David Simon speaking at the UM Real Estate Impact Conference at the Four Seasons on Brickell Avenue.
David Simon speaking at the UM Real Estate Impact Conference at the Four Seasons on Brickell Avenue. (GISELLE SANTALUCCI)

Leading shopping mall executive David Simon has a message for the retail industry: If you’re in the physical world, invest in your physical presence.

The CEO of U.S. mall owner Simon Property Group advised retailers racing to polish their online platforms to bring their attention back to the in-person consumer.

“We have an unbelievable amount of conviction that the consumer will continue to go where the retail critical mass is at its highest,” Simon said.

His keynote address at the University of Miami’s Real Estate Impact Conference on Friday carried a motivational message for America’s struggling brick-and-mortar retailers. There’s still room for stores to thrive in today’s digital-driven consumer world, but it’s about time the suburban shopping mall evolved into something beyond an apparel-selling box.

Interviewed by Stuart Miller, CEO of Miami-based homebuilder Lennar Corp., Simon took a hard look at the forces pushing retailers to invest in their online platforms.

Retailers are focusing too much on the technology front and not enough on their stores, he told a crowd of over 500 students and real estate professionals at the Four Seasons in Miami.

Simon Property Group, a publicly traded real estate investment trust, acquired Sawgrass Mills in 2007 when the sprawling Sunrise shopping mall had a net operating income of about $50 million. Fast forward to 2017 and that figure is above $130 million. The group upped the mall’s performance by investing in the physical footprint, which included expanding square footage and diversifying its retail mix to attract South Florida’s robust tourism population, Simon said.
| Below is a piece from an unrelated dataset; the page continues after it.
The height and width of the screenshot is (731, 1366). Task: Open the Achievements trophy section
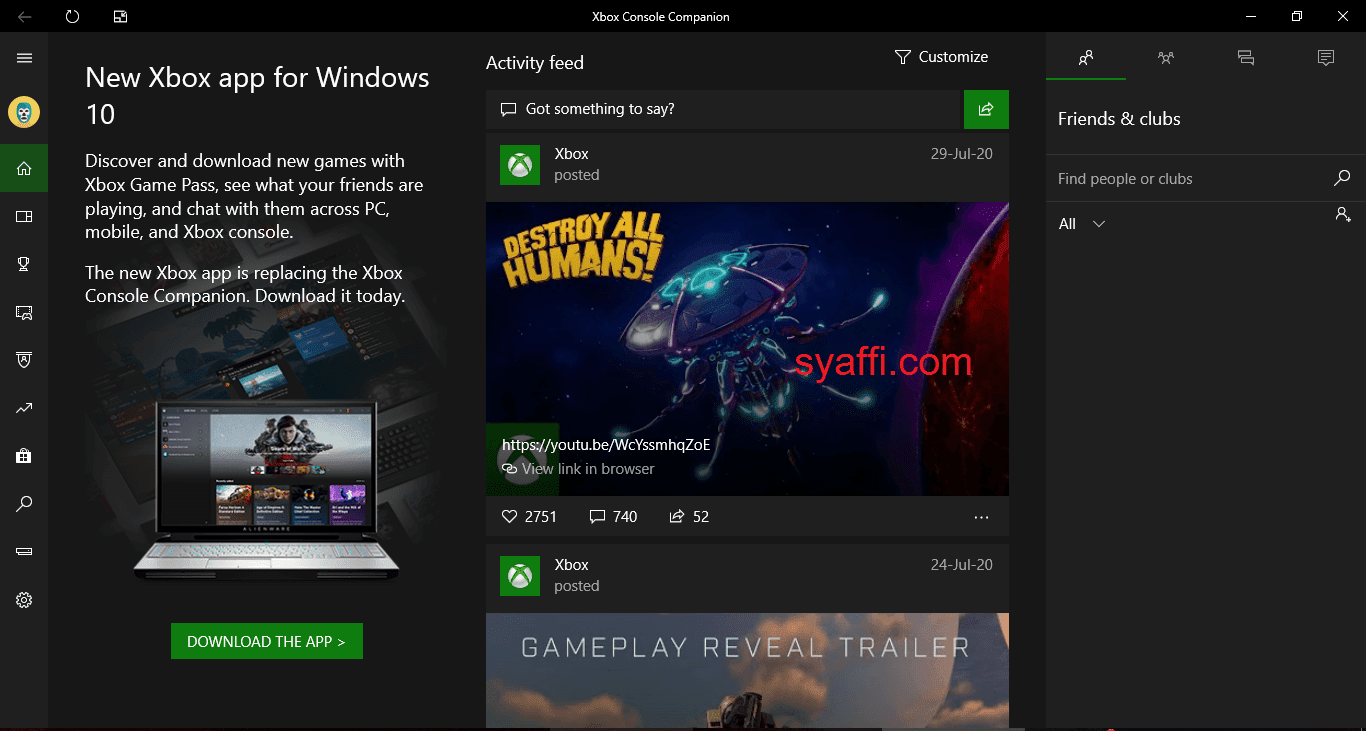[24, 264]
The group is now working on a 350,000-square-foot expansion that will add a hotel component.

“There are a lot of headwinds, and there are a lot of crosscurrents, the biggest of which is there’s just too much retail space,” Simon said.

There is close to 25 square feet of retail space per capita in the U.S. compared with 3-10 square feet in Canada or Europe, and America’s malls dedicate a massive chunk of that to department stores.

“We need to recapture that space,” he said.

Replacing an underperforming department store with a fitness operator would inject the mall into the daily lives of consumers — “that’s what the community wants.”

CEO-Consumer Connection

When Miller asked Simon what the role of CEOs like him will be in the evolving industry, Simon said communicating with the consumer and understanding their preferences will soon fall under his job description.

Much of the burden to recapture the in-person consumer has shifted from individual retailers to the executives running the real estate business.

“For a mall owner, we never really had a relationship with the consumer,” Simon said. “That paradigm has shifted. It’s up to us to drive traffic directly with the consumer.”

Simon Property Group aims to provide better service at its shopping malls and reduce their reliance on apparel. The group has recently added 3,000 units of apartments or hotels to its portfolio.

At shopping malls, the No. 1 complaint is parking. How can technology help improve the parking experience? How can the internet’s search function be mirrored at the mall? Wouldn’t it be great if the mall told consumers exactly which stores carried the products they’re looking for? Or which stores are having promotions?

Simon will address these questions over the coming months with the goal of increasing the intelligence of the mall itself.

He said he doesn’t sense much conviction in today’s retail world, “but we have to take it upon ourselves to force the thought.”

Simon Property Group owns about 100 malls and 70 outlet centers across the U.S., including Miami’s Dadeland Mall and The Falls, Doral’s Miami International Mall and a 25 percent interest in the newly completed Brickell City Centre. Occupancy across its U.S. portfolio was 97 percent at year-end, according to the company’s fourth-quarter report.